Record extracts ::
· · · · ·
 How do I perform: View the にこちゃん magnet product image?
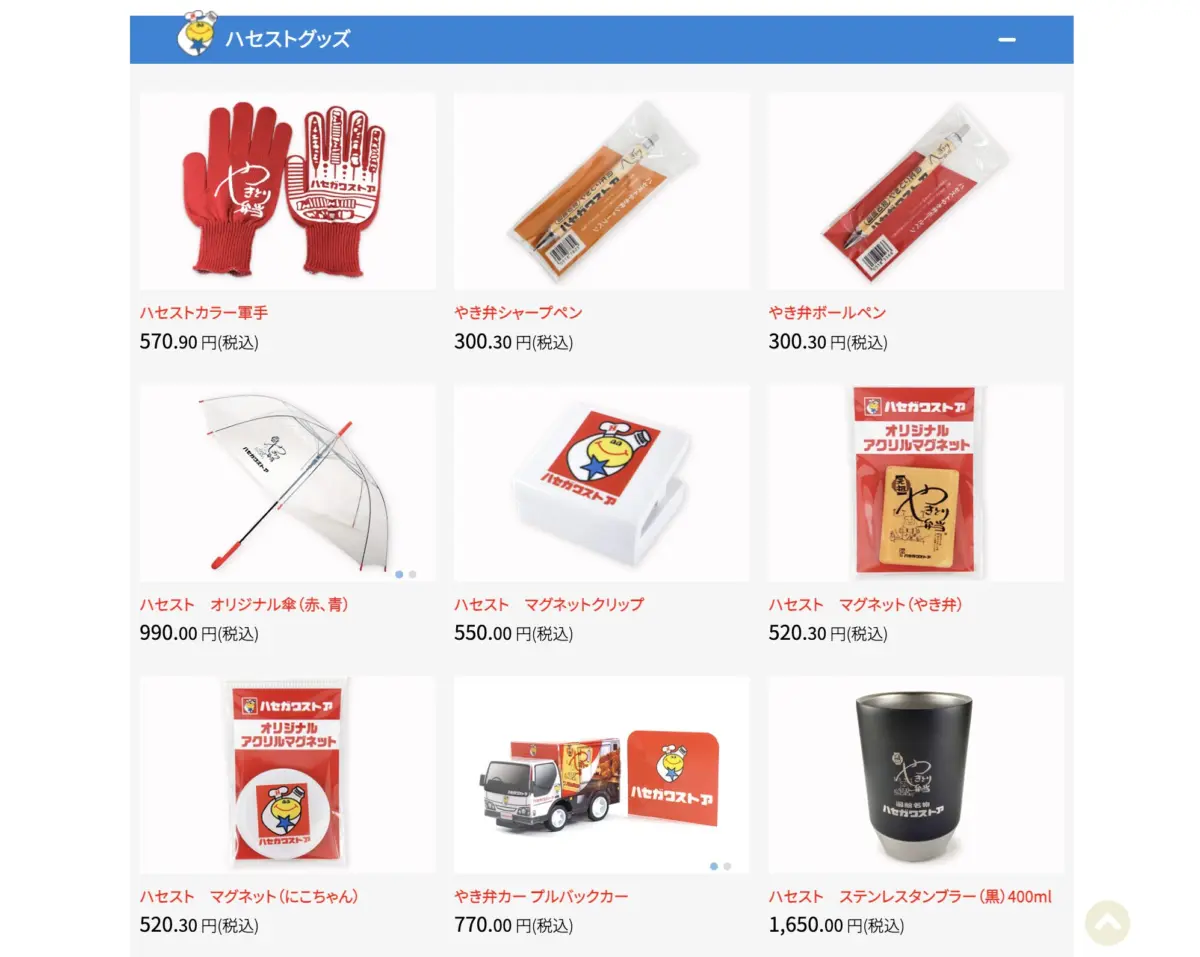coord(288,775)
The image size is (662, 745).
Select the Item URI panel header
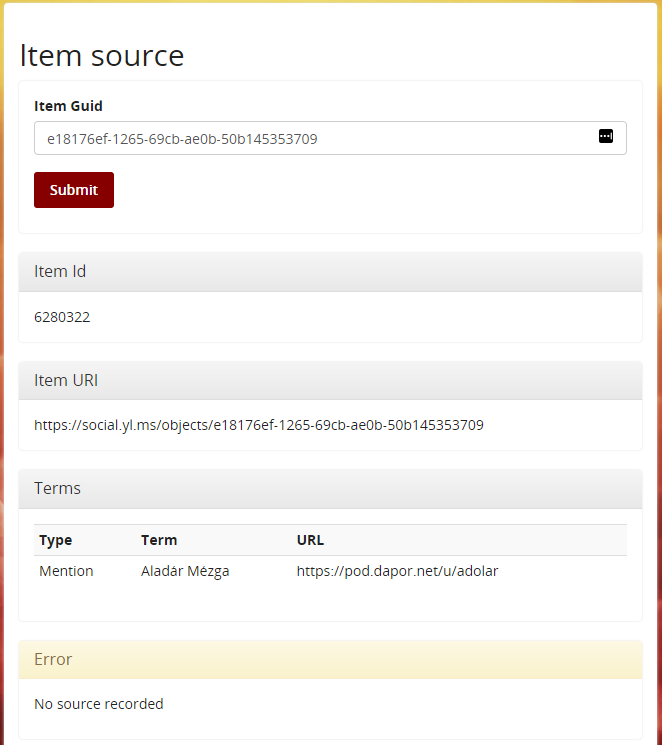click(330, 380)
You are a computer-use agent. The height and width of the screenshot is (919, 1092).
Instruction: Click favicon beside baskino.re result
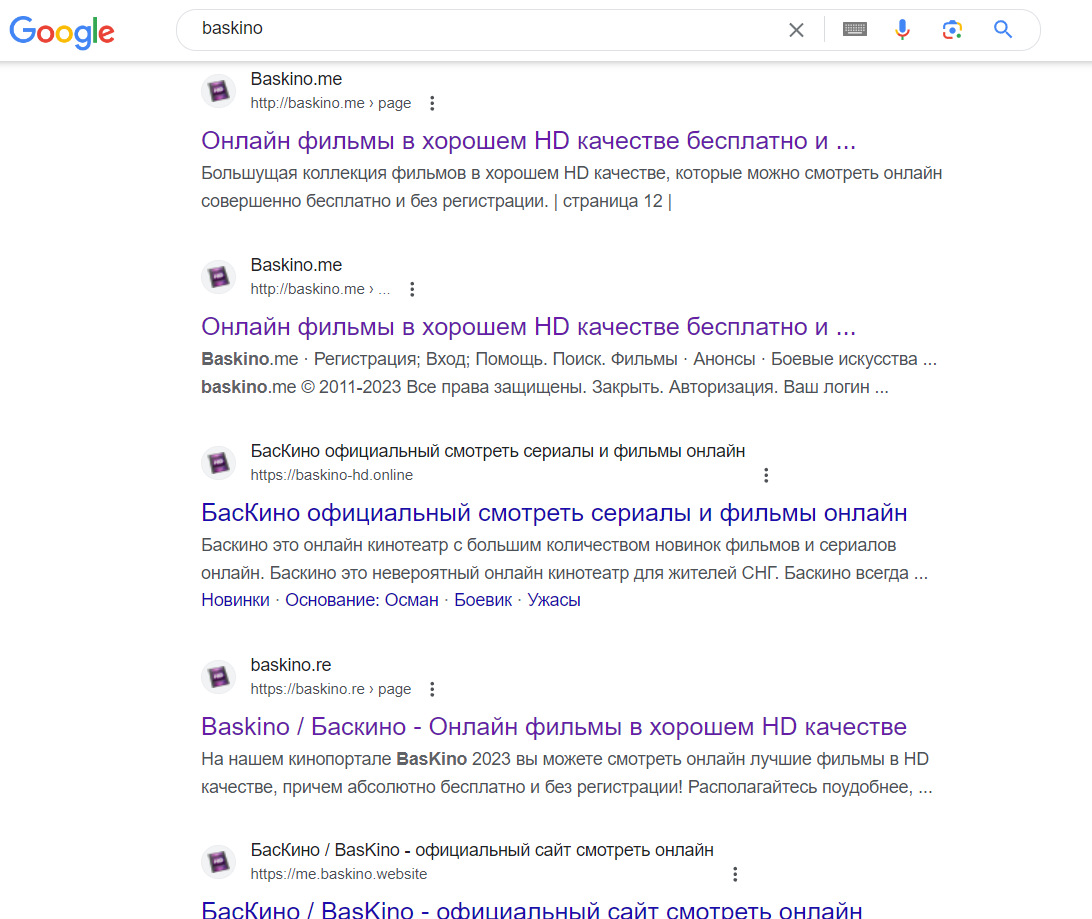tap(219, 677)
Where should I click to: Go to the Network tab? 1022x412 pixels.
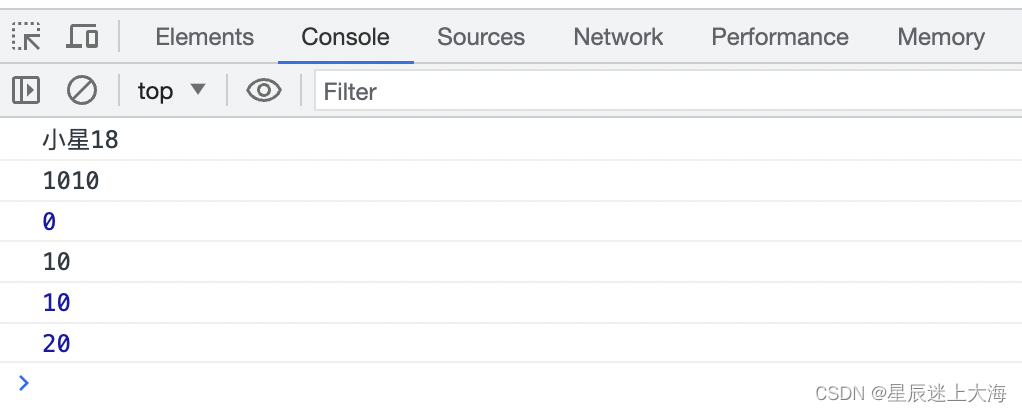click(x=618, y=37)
· · · · ·
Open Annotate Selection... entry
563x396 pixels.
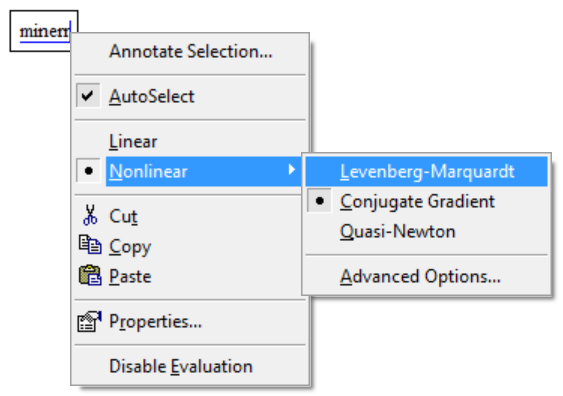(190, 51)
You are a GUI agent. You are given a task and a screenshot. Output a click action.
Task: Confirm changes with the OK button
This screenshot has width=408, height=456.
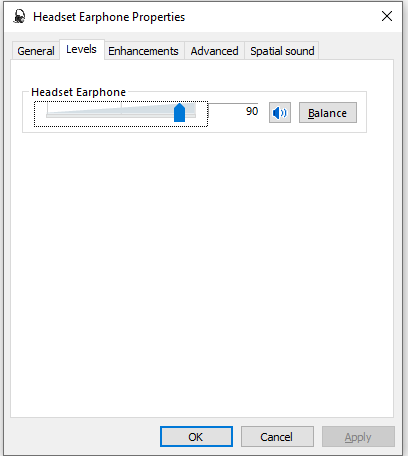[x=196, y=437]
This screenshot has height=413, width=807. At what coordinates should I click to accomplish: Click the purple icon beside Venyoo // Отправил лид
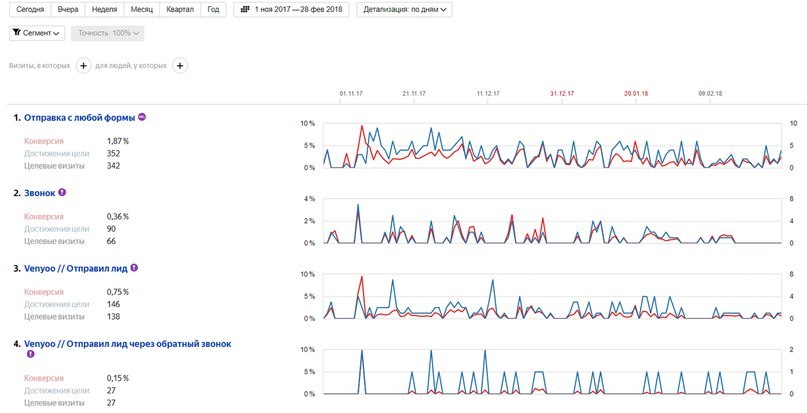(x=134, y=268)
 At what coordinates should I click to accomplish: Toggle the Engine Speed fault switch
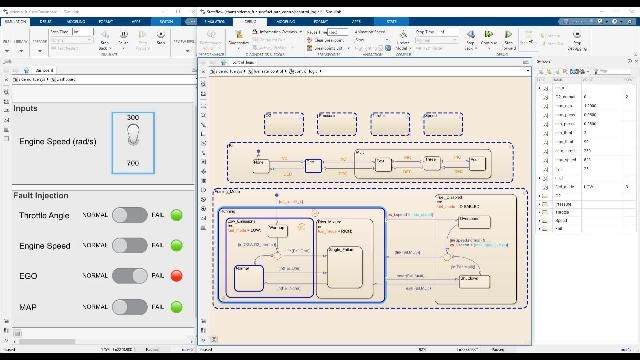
· · · · ·
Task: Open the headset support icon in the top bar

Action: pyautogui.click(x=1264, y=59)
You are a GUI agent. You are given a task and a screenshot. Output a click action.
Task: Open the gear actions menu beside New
· · · · ·
What to work on :: In the records above, find the line with "Task: Confirm changes with the OK button". Print exactly from there through the line with "At what coordinates should I click to accomplish: Toggle", minus the pictures.

Result of this exercise ::
Task: Confirm changes with the OK button
This screenshot has width=408, height=456.
[x=196, y=437]
This screenshot has height=413, width=807. At what coordinates should I click to accomplish: Click the purple icon beside Venyoo // Отправил лид
(x=134, y=268)
 At what coordinates should I click to accomplish: Toggle the Engine Speed fault switch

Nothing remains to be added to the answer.